START Records to use

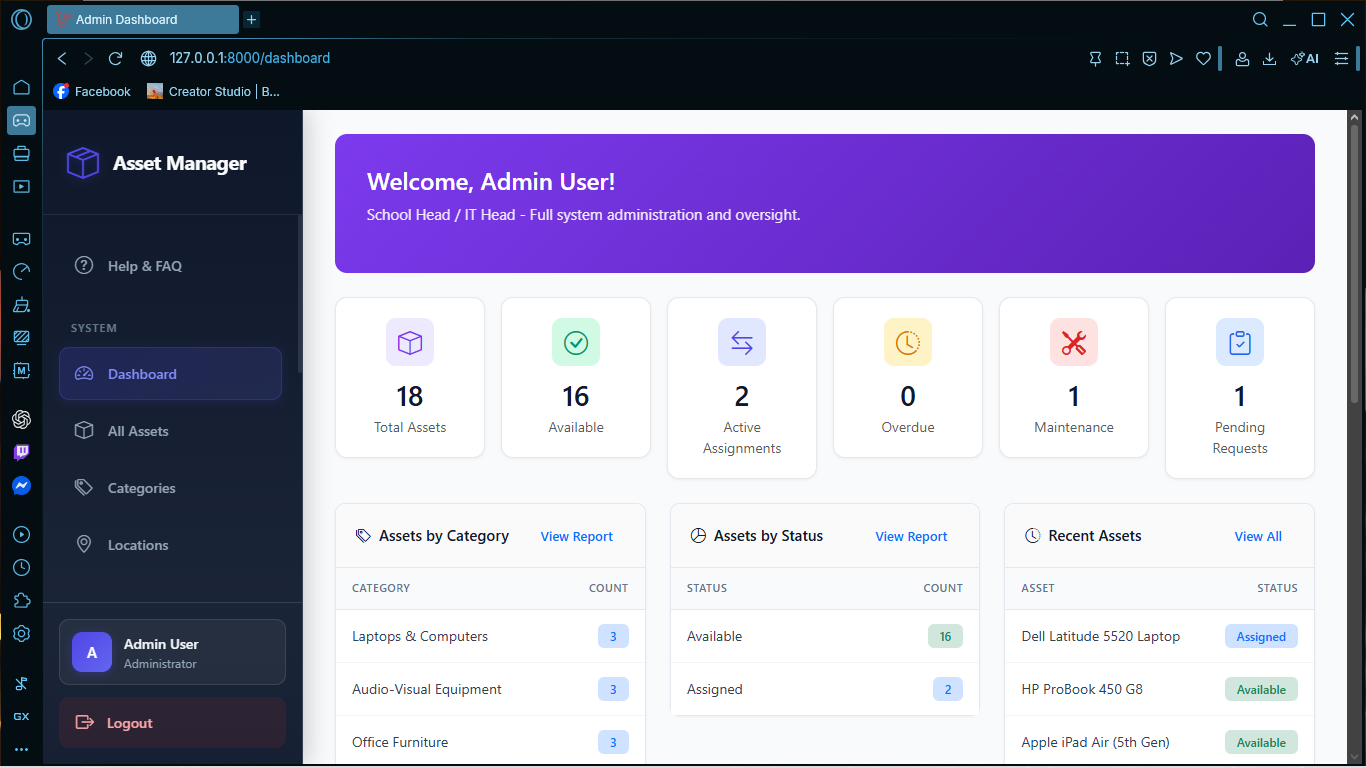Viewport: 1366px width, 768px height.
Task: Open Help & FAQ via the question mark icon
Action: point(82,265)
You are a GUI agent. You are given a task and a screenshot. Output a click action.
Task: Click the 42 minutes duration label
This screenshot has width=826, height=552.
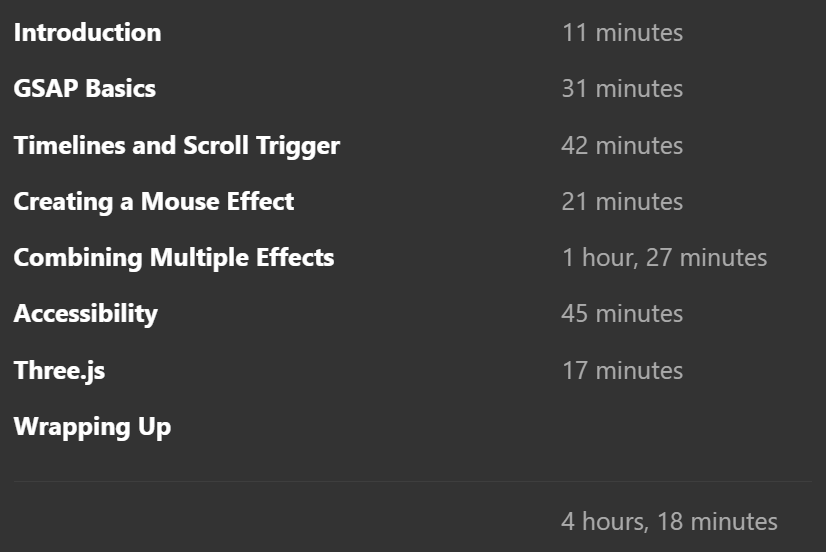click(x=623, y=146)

END Records to use

Action item. Begin the copy at the line containing "You are a GUI" and end it at the last line of the records; transcribe exactly and exclude pictures.

Response to this exercise.
You are a GUI agent. You are given a task and a screenshot. Output a click action.
Task: Click the 42 minutes duration label
This screenshot has width=826, height=552.
click(x=623, y=146)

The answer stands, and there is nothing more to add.